Start of STUDY MATERIAL
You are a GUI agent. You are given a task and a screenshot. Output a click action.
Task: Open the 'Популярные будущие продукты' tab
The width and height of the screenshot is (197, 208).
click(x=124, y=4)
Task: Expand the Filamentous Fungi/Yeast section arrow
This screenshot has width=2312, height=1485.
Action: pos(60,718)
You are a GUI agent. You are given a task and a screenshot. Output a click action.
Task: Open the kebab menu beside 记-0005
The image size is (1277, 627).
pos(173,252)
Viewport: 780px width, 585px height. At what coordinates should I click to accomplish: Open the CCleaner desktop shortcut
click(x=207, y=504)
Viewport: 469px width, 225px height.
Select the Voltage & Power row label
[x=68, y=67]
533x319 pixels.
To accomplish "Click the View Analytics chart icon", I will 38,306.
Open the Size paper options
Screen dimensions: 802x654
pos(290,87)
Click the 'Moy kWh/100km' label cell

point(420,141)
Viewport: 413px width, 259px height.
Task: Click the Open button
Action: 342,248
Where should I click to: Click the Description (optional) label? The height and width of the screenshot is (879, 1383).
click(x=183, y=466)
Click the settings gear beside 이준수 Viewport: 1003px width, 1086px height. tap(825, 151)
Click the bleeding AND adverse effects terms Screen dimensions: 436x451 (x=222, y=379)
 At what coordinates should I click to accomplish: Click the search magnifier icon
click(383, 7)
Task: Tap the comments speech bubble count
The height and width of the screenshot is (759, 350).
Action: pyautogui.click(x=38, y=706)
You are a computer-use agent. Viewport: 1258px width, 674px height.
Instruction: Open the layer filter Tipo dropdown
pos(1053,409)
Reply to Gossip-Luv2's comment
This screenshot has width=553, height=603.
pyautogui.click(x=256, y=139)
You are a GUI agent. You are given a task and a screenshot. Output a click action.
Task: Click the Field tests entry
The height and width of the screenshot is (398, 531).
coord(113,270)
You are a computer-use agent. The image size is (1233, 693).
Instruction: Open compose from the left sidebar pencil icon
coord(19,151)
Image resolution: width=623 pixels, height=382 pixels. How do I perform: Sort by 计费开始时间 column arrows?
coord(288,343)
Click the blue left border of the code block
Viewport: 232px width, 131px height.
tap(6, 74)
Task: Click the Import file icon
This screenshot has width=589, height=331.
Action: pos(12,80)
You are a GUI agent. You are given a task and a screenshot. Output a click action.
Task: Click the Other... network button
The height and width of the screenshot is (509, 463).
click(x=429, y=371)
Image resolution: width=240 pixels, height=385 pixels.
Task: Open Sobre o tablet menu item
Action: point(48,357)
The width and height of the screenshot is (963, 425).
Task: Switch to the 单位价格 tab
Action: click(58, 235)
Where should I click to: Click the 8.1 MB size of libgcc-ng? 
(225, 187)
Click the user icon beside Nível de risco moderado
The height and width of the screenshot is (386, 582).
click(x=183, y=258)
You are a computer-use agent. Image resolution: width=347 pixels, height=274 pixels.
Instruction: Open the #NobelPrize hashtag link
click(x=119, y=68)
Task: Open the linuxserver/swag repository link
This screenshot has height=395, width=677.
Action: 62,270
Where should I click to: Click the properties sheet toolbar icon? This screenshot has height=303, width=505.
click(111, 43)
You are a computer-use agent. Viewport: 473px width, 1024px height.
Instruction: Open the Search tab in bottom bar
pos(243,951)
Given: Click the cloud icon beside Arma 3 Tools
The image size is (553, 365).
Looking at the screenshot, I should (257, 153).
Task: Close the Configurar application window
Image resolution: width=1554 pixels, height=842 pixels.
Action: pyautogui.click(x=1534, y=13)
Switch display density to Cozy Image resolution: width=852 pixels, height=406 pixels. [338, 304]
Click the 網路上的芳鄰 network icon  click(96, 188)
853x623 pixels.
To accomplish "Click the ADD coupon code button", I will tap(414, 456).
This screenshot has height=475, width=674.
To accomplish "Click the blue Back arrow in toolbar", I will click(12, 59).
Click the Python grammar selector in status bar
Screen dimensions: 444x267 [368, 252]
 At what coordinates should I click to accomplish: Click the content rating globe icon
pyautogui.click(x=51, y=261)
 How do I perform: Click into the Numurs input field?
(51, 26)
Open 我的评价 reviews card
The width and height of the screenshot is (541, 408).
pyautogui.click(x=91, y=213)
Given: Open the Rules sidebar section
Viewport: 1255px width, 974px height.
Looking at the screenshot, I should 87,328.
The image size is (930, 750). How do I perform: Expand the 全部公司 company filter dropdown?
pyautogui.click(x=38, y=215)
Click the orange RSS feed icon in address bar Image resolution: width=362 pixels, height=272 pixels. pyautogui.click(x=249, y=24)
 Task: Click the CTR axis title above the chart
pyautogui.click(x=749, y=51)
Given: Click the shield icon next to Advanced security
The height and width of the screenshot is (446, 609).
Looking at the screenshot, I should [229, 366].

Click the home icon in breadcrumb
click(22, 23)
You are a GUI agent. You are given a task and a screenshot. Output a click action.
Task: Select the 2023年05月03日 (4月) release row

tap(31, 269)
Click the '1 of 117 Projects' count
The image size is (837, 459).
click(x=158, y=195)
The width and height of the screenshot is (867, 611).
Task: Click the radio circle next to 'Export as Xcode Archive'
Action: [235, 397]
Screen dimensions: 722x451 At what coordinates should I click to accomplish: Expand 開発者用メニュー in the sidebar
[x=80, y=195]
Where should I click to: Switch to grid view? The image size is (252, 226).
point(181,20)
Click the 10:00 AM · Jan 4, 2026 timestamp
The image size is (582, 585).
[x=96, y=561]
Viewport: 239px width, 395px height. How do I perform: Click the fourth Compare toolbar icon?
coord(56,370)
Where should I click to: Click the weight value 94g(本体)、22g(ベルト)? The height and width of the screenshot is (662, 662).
End of STUDY MATERIAL
ASSIGNMENT: Copy task. Give back the whole listing exactly as written.

ANSWER AREA:
You are a GUI agent. You are given a task and a screenshot. Output a click action.
Task: Open the 'Популярные будущие продукты' tab
The width and height of the screenshot is (197, 208).
click(x=124, y=4)
Task: Expand the Filamentous Fungi/Yeast section arrow
This screenshot has width=2312, height=1485.
Action: pos(60,718)
You are a GUI agent. You are given a task and a screenshot. Output a click action.
Task: Open the kebab menu beside 记-0005
The image size is (1277, 627).
pos(173,252)
Viewport: 780px width, 585px height. At what coordinates should I click to accomplish: Open the CCleaner desktop shortcut
click(x=207, y=504)
Viewport: 469px width, 225px height.
Select the Voltage & Power row label
[x=68, y=67]
533x319 pixels.
To accomplish "Click the View Analytics chart icon", I will 38,306.
Open the Size paper options
Screen dimensions: 802x654
pos(290,87)
Click the 'Moy kWh/100km' label cell

point(420,141)
Viewport: 413px width, 259px height.
Task: Click the Open button
Action: 342,248
Where should I click to: Click the Description (optional) label? The height and width of the screenshot is (879, 1383).
click(x=183, y=466)
Click the settings gear beside 이준수 Viewport: 1003px width, 1086px height. tap(825, 151)
Click the bleeding AND adverse effects terms Screen dimensions: 436x451 (x=222, y=379)
 At what coordinates should I click to accomplish: Click the search magnifier icon
click(383, 7)
Task: Tap the comments speech bubble count
The height and width of the screenshot is (759, 350).
Action: pyautogui.click(x=38, y=706)
You are a computer-use agent. Viewport: 1258px width, 674px height.
Instruction: Open the layer filter Tipo dropdown
pos(1053,409)
Reply to Gossip-Luv2's comment
This screenshot has width=553, height=603.
pyautogui.click(x=256, y=139)
You are a GUI agent. You are given a task and a screenshot. Output a click action.
Task: Click the Field tests entry
The height and width of the screenshot is (398, 531).
coord(113,270)
You are a computer-use agent. The image size is (1233, 693).
Instruction: Open compose from the left sidebar pencil icon
coord(19,151)
Image resolution: width=623 pixels, height=382 pixels. How do I perform: Sort by 计费开始时间 column arrows?
coord(288,343)
Click the blue left border of the code block
Viewport: 232px width, 131px height.
tap(6, 74)
Task: Click the Import file icon
This screenshot has width=589, height=331.
Action: pos(12,80)
You are a GUI agent. You are given a task and a screenshot. Output a click action.
Task: Click the Other... network button
The height and width of the screenshot is (509, 463).
click(x=429, y=371)
Image resolution: width=240 pixels, height=385 pixels.
Task: Open Sobre o tablet menu item
Action: point(48,357)
The width and height of the screenshot is (963, 425).
Task: Switch to the 单位价格 tab
Action: click(58, 235)
Where should I click to: Click the 8.1 MB size of libgcc-ng? 
(225, 187)
Click the user icon beside Nível de risco moderado
The height and width of the screenshot is (386, 582).
click(x=183, y=258)
You are a computer-use agent. Image resolution: width=347 pixels, height=274 pixels.
Instruction: Open the #NobelPrize hashtag link
click(x=119, y=68)
Task: Open the linuxserver/swag repository link
This screenshot has height=395, width=677.
Action: 62,270
Where should I click to: Click the properties sheet toolbar icon? This screenshot has height=303, width=505.
click(111, 43)
You are a computer-use agent. Viewport: 473px width, 1024px height.
Instruction: Open the Search tab in bottom bar
pos(243,951)
Given: Click the cloud icon beside Arma 3 Tools
The image size is (553, 365).
Looking at the screenshot, I should (257, 153).
Task: Close the Configurar application window
Image resolution: width=1554 pixels, height=842 pixels.
Action: pyautogui.click(x=1534, y=13)
Switch display density to Cozy Image resolution: width=852 pixels, height=406 pixels. [338, 304]
Click the 網路上的芳鄰 network icon  click(96, 188)
853x623 pixels.
To accomplish "Click the ADD coupon code button", I will tap(414, 456).
This screenshot has height=475, width=674.
To accomplish "Click the blue Back arrow in toolbar", I will click(12, 59).
Click the Python grammar selector in status bar
Screen dimensions: 444x267 [368, 252]
 At what coordinates should I click to accomplish: Click the content rating globe icon
pyautogui.click(x=51, y=261)
 How do I perform: Click into the Numurs input field?
(51, 26)
Open 我的评价 reviews card
The width and height of the screenshot is (541, 408).
pyautogui.click(x=91, y=213)
Given: Open the Rules sidebar section
Viewport: 1255px width, 974px height.
Looking at the screenshot, I should 87,328.
The image size is (930, 750). How do I perform: Expand the 全部公司 company filter dropdown?
pyautogui.click(x=38, y=215)
Click the orange RSS feed icon in address bar Image resolution: width=362 pixels, height=272 pixels. pyautogui.click(x=249, y=24)
 Task: Click the CTR axis title above the chart
pyautogui.click(x=749, y=51)
Given: Click the shield icon next to Advanced security
The height and width of the screenshot is (446, 609).
Looking at the screenshot, I should [229, 366].

Click the home icon in breadcrumb
click(22, 23)
You are a GUI agent. You are given a task and a screenshot. Output a click action.
Task: Select the 2023年05月03日 (4月) release row

tap(31, 269)
Click the '1 of 117 Projects' count
The image size is (837, 459).
click(x=158, y=195)
The width and height of the screenshot is (867, 611).
Task: Click the radio circle next to 'Export as Xcode Archive'
Action: [235, 397]
Screen dimensions: 722x451 At what coordinates should I click to accomplish: Expand 開発者用メニュー in the sidebar
[x=80, y=195]
Where should I click to: Switch to grid view? The image size is (252, 226).
point(181,20)
Click the 10:00 AM · Jan 4, 2026 timestamp
The image size is (582, 585).
[x=96, y=561]
Viewport: 239px width, 395px height. How do I perform: Click the fourth Compare toolbar icon?
coord(56,370)
Where should I click to: Click the weight value 94g(本体)、22g(ベルト)? The height and width of the screenshot is (662, 662).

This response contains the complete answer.